• Exercise details: Every line of the entries below that mentions "Sake" is to be copied out.

• Dataset records:
--*--
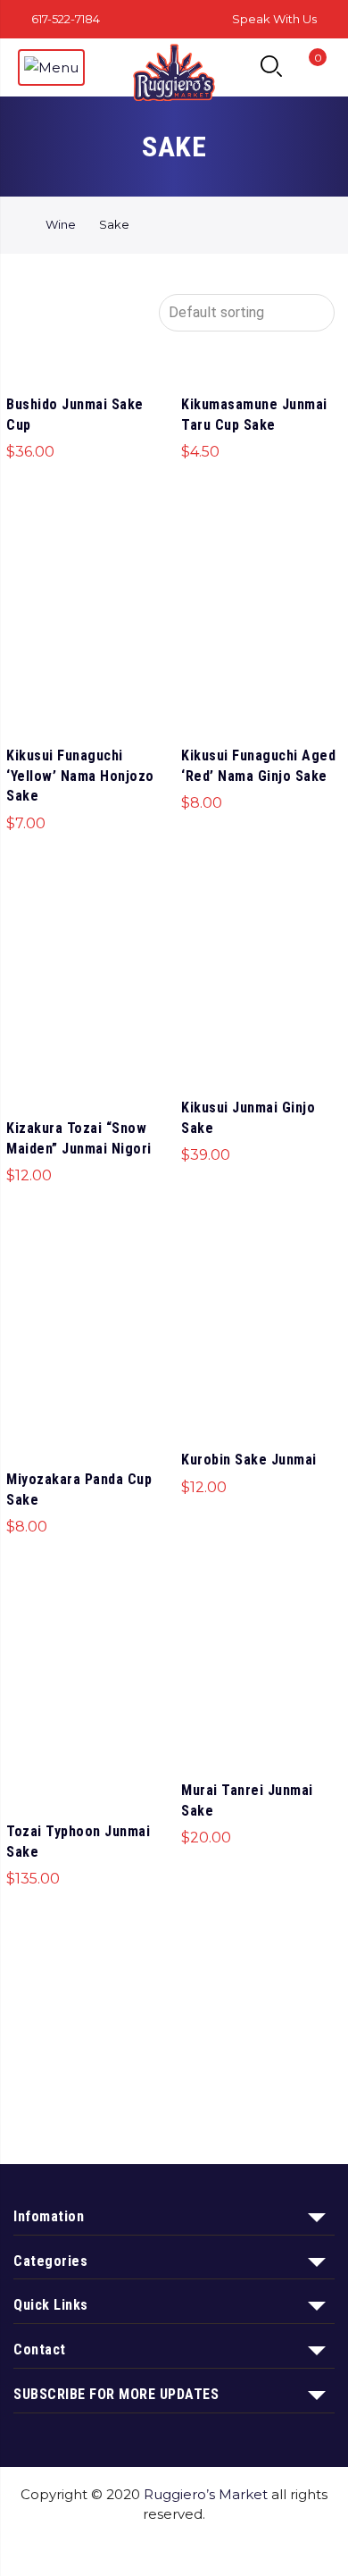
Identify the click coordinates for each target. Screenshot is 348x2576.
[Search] (271, 67)
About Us (149, 2547)
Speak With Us (274, 19)
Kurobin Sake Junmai (249, 1459)
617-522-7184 (65, 19)
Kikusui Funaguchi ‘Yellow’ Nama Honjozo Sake (80, 776)
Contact (226, 2547)
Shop (81, 2547)
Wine (61, 224)
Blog (287, 2547)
--*--
• Task answer:
Kurobin Sake Junmai (249, 1459)
Kikusui Funaguchi ‘Yellow’ Nama Honjozo Sake (80, 776)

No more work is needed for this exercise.